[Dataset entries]
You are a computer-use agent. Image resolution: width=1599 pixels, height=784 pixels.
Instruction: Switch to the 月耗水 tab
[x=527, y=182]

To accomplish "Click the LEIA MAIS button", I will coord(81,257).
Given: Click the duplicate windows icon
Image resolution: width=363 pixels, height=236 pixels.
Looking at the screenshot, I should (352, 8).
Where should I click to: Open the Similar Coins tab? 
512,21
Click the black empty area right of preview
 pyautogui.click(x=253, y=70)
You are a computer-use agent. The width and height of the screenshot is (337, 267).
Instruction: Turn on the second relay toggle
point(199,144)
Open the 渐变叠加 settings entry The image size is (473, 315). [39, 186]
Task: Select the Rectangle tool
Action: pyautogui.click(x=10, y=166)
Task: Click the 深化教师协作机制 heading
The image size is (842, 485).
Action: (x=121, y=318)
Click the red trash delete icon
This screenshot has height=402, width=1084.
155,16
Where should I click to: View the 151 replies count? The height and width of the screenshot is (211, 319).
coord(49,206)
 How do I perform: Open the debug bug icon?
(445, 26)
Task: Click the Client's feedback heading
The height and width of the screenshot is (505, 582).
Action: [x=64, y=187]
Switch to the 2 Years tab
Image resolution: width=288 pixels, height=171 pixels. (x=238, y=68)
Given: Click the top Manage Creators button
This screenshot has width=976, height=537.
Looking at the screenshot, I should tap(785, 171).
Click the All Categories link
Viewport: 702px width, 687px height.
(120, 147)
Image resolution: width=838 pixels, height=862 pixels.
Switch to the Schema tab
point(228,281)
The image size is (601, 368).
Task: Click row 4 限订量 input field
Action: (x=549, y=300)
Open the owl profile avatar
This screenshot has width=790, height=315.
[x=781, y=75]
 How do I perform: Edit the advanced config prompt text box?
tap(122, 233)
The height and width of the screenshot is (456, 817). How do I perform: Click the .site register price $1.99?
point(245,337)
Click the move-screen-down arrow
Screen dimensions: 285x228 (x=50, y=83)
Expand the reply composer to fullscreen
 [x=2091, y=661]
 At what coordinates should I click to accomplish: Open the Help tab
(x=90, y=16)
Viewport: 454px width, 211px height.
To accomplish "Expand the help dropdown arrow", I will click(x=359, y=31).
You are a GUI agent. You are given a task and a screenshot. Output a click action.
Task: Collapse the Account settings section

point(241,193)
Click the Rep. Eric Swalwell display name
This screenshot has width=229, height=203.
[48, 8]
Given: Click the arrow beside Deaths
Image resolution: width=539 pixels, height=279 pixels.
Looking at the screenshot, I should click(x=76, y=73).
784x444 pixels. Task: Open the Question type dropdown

## TRY IT
Copy every line of the data where "dropdown" is found.

## RESPONSE AREA
To accomplish "Expand the help dropdown arrow", I will click(x=359, y=31).
784x444 pixels. Task: Open the Question type dropdown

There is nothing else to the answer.